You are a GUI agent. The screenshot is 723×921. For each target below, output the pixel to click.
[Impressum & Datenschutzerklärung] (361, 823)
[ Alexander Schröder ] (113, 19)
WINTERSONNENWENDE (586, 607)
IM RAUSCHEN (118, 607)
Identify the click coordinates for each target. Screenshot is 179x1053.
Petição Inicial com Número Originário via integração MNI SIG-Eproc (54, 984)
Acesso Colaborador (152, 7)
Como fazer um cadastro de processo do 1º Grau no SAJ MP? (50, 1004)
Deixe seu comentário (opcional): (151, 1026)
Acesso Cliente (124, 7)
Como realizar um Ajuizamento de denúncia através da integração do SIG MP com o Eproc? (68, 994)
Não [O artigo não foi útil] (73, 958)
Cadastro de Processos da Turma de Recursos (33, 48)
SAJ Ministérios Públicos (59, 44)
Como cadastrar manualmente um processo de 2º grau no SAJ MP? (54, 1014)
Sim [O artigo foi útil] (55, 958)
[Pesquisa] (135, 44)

----

DO THIS
Copy the whole listing above line for line, changing nothing.

ANSWER FOR THIS EXERCISE
You are a GUI agent. The screenshot is 723×921. For each target below, output the pixel to click.
[Impressum & Datenschutzerklärung] (361, 823)
[ Alexander Schröder ] (113, 19)
WINTERSONNENWENDE (586, 607)
IM RAUSCHEN (118, 607)
Identify the click coordinates for each target. Screenshot is 179x1053.
Petição Inicial com Número Originário via integração MNI SIG-Eproc (54, 984)
Acesso Colaborador (152, 7)
Como fazer um cadastro de processo do 1º Grau no SAJ MP? (50, 1004)
Deixe seu comentário (opcional): (151, 1026)
Acesso Cliente (124, 7)
Como realizar um Ajuizamento de denúncia através da integração do SIG MP com o Eproc? (68, 994)
Não [O artigo não foi útil] (73, 958)
Cadastro de Processos da Turma de Recursos (33, 48)
SAJ Ministérios Públicos (59, 44)
Como cadastrar manualmente um processo de 2º grau no SAJ MP? (54, 1014)
Sim [O artigo foi útil] (55, 958)
[Pesquisa] (135, 44)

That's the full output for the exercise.